South of the border Seroquel is no longer being prescribed to prisoners in a number of states, including California, Ohio and New Jersey, after reports of widespread abuse of the drug by inmates.
The drug’s manufacturer — AstraZeneca Pharmaceuticals LP — was ordered by the U.S. government to pay $520 million in April 2010 to resolve allegations that the company was illegally marketing the drug for uses not approved as safe and effective by the Food and Drug Administration.
Health Canada says it is not aware of allegations of “similar advertising tactics” taking place in Canada.
“However, should we become aware of (any) off-label promotion activities, necessary actions will be taken to protect the health and safety of Canadians,” a spokeswoman said in an email.
According to Health Canada, some of the drug’s side effects could be fatal, including diabetes, hyperglycemia, constipation and intestinal obstruction and complications from blood clots.

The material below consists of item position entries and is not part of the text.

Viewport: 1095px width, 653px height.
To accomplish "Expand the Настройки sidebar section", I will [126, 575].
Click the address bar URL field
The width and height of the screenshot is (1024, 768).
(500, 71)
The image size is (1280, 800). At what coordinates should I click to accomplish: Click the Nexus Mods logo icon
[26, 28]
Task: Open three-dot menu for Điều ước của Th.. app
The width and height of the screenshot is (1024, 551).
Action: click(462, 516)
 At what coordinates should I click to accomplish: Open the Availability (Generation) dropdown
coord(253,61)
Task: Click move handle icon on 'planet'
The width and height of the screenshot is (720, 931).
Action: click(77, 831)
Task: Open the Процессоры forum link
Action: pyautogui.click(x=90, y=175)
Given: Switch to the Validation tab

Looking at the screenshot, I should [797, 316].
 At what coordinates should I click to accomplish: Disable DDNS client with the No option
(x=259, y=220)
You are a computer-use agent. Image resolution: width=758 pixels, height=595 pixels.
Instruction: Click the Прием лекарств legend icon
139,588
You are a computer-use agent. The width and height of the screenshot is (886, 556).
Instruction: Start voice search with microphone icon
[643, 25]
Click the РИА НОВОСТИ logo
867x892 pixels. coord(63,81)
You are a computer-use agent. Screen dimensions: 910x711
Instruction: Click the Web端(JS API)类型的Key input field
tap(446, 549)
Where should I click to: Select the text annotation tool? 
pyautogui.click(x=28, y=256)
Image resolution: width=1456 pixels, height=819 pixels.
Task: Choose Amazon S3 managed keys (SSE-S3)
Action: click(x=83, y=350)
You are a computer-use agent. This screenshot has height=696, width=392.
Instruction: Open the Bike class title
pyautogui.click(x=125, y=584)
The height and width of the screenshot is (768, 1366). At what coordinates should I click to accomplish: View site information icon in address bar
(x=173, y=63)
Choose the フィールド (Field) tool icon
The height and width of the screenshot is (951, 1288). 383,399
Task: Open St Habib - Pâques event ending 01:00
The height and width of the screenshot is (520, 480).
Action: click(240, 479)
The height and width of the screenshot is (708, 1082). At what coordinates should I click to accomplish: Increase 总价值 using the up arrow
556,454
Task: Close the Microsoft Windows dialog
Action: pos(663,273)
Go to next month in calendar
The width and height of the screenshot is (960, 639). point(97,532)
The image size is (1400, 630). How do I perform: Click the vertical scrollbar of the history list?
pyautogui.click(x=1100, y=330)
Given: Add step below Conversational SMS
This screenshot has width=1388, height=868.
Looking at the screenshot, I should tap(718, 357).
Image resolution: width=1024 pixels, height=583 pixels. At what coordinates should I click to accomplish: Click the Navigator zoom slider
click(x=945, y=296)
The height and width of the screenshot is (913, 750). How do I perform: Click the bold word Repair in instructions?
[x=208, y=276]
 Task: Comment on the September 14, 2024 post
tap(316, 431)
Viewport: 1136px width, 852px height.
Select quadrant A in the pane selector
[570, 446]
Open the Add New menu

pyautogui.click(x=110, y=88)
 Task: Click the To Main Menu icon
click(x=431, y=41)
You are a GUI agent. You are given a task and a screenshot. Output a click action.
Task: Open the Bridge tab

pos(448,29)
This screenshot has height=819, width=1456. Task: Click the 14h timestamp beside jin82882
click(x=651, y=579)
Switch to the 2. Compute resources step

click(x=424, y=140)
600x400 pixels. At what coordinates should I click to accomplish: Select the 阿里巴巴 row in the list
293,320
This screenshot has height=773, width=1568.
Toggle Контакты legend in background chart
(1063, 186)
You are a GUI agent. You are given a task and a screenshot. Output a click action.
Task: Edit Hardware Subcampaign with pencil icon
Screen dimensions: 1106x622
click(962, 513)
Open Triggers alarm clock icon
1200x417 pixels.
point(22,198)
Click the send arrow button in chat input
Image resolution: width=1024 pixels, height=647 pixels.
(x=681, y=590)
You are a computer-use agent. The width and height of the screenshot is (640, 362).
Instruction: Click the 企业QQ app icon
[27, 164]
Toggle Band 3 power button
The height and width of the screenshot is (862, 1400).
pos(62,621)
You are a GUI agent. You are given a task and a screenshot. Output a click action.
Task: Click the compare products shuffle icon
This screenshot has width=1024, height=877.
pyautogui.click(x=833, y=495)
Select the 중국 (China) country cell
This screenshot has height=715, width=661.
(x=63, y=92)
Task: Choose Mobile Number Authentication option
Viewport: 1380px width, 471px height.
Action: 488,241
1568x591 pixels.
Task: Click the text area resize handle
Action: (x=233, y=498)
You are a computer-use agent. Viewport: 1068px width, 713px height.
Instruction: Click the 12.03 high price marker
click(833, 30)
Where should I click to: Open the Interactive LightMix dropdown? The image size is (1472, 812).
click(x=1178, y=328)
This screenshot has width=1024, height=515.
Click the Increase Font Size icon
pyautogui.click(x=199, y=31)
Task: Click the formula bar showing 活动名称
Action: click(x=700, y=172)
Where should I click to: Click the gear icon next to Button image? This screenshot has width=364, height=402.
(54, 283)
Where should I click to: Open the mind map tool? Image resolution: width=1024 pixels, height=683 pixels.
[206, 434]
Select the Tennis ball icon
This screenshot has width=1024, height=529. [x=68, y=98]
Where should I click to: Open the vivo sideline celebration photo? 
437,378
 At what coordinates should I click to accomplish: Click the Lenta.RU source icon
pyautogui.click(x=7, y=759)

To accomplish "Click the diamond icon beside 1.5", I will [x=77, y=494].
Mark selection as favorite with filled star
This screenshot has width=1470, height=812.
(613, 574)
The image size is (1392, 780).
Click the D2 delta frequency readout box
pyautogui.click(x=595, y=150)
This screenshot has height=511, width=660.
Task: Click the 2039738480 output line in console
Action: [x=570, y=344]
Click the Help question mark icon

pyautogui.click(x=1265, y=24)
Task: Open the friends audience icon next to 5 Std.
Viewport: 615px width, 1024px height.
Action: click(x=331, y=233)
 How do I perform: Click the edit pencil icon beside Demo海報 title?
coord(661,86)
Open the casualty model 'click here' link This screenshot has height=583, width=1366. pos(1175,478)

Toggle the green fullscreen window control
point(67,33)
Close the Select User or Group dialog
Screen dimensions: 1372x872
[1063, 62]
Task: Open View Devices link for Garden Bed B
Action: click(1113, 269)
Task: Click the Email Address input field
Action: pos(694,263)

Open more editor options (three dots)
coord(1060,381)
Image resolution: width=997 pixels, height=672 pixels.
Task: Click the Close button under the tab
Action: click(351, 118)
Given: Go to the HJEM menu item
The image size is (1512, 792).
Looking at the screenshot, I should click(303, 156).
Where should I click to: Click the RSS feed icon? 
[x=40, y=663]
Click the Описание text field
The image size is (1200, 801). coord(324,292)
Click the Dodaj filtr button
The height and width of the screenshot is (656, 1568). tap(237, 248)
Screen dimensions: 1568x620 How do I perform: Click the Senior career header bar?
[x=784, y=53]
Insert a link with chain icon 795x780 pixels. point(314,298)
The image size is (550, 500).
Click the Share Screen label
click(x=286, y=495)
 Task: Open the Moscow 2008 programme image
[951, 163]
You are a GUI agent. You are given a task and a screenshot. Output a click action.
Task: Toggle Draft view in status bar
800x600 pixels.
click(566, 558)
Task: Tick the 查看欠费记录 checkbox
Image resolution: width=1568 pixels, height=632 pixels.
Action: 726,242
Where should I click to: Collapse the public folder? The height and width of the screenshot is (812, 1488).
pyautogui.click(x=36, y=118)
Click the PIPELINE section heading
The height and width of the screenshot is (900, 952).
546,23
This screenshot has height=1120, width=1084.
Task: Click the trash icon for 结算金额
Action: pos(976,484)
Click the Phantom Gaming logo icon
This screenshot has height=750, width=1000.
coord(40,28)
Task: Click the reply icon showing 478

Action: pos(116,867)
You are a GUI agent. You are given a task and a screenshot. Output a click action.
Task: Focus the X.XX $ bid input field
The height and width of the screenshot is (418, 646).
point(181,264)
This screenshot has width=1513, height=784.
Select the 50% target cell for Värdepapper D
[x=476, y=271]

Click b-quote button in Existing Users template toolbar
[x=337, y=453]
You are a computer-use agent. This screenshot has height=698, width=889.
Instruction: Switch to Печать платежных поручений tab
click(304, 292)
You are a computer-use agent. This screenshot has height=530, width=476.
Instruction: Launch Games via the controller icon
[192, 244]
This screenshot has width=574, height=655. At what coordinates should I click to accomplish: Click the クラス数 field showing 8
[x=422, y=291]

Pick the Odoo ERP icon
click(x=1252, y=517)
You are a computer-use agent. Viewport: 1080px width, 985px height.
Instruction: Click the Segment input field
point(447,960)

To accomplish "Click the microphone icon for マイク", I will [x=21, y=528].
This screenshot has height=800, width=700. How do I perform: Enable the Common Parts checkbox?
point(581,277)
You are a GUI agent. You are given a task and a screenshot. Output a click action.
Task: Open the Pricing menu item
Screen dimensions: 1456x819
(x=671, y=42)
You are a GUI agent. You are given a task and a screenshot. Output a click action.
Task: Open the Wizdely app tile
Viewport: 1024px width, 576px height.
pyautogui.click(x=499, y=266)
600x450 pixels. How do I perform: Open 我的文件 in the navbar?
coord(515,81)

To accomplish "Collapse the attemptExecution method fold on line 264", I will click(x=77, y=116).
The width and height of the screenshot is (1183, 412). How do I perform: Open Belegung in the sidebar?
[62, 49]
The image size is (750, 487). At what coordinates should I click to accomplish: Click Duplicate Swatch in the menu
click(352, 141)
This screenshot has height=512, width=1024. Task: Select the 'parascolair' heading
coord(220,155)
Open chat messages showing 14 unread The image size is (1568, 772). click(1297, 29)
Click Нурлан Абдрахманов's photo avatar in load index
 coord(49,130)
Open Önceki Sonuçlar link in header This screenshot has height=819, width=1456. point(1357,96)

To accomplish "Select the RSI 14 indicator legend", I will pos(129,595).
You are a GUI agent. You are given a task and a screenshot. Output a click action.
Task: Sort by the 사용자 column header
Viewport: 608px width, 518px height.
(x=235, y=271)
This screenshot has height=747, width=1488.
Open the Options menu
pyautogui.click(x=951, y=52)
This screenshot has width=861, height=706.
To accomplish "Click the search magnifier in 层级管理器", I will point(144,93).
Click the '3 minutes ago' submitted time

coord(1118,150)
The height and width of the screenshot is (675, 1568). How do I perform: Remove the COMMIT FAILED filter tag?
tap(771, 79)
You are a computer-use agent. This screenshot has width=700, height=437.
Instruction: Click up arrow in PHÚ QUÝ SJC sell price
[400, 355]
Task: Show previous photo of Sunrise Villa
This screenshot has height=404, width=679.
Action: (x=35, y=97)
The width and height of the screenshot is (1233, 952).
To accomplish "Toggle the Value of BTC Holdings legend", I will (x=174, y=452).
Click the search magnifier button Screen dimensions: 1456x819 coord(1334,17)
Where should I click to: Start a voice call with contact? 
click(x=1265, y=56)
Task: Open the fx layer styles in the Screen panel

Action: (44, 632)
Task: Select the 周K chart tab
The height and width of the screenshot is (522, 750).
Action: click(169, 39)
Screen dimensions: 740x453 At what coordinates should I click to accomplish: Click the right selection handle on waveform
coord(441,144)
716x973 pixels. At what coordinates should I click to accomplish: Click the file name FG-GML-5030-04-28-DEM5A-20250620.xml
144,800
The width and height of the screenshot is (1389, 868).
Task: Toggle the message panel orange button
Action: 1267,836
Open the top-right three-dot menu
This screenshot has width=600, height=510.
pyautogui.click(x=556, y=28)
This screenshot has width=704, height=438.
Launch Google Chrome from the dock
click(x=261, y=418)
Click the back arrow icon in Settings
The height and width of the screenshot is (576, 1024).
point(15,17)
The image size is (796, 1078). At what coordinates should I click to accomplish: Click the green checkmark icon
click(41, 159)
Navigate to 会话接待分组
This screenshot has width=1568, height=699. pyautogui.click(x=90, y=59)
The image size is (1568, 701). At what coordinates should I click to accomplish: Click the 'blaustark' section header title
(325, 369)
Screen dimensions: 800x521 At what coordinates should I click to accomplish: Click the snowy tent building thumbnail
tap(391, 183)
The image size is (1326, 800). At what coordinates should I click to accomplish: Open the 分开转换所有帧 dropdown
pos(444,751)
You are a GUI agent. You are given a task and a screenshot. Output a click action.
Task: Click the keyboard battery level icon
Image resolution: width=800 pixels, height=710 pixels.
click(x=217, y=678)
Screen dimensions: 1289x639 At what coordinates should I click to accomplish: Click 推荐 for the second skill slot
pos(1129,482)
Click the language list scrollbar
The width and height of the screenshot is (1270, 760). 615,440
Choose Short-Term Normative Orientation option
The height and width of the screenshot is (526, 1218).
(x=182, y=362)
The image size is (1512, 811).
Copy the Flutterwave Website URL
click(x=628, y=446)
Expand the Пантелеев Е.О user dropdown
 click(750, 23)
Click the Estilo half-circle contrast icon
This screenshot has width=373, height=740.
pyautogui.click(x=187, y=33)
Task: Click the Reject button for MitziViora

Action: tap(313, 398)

“It’s an antipsychotic drug and when it’s used indiscriminately it can kill people,” said Dr. David Juurlink, head of the division of clinical pharmacology and toxicology at Sunnybrook Health Sciences Centre in Toronto.
“Even in the short-term people can become very restless, they can have abnormal body movements as a result of the drug, and in the long term they can develop features of Parkinson’s disease, they can develop permanent movement disorders, they can experience fatal abnormalities of muscle and body temperature regulation.”
As of last month, the total number of inmates in federal prisons was 15,276 — 610 of them women. Of the total number, 454 inmates were receiving Seroquel, according to the only data provided by the CSC.
The department was unable to provide a breakdown of the data by gender or by prison.
“CSC does not have these figures available nor do we have a system that allows us to readily track this information,” a spokeswoman said in an email.
Sapers said the lack of key data at the CSC presents “management challenges” that can have an impact on accountability and cost control.
“Health care in federal corrections is very expensive. Between $215 million and $220 million will be spent this year on the provision of health care to federally sentenced offenders inside institutions, and maybe a quarter of that will be spent on prescription drugs,” he said in an interview.
“It’s very hard for us to hold CSC accountable from making appropriate and safe and legal decisions about drug therapy unless we can see that information.”
Prisoner advocates and experts say it is troubling that powerful psychotropic drugs are mostly prescribed to women.
“Oftentimes the biggest complaint we have from people working in the prisons, staff, is that women are very emotional, ” said Pate of the Elizabeth Fry Societies.
“So if you dull down the emotions by medicating them, you end up with a situation where the chemical restraints keep them from being a challenge.”
Jennifer Kilty, a criminology professor at the University of Ottawa who specializes in the treatment of incarcerated women, said the idea that the majority of women in prison — in some cases 75 per cent of them —are mentally ill to the point that they need some form of psychotropic medication is “absolutely outrageous.”
Kilty, who has worked with female former inmates who were prescribed Seroquel, said the overmedication of women in prisons is nothing new.
“Seroquel is just the sort of wonder drug of today. If you went back 20 years, 30 years, you’d be looking at Valium,” she said.
“There’s also with women this really long history, particularly with criminalized women, of constructing them as somehow psychologically damaged…and it gives us a way to explain their criminality.”
Sapers says CSC is co-operating with his office’s investigation and he hopes to have some preliminary findings soon.
“Those preliminary findings will then help guide us in decisions about more in-depth investigations.”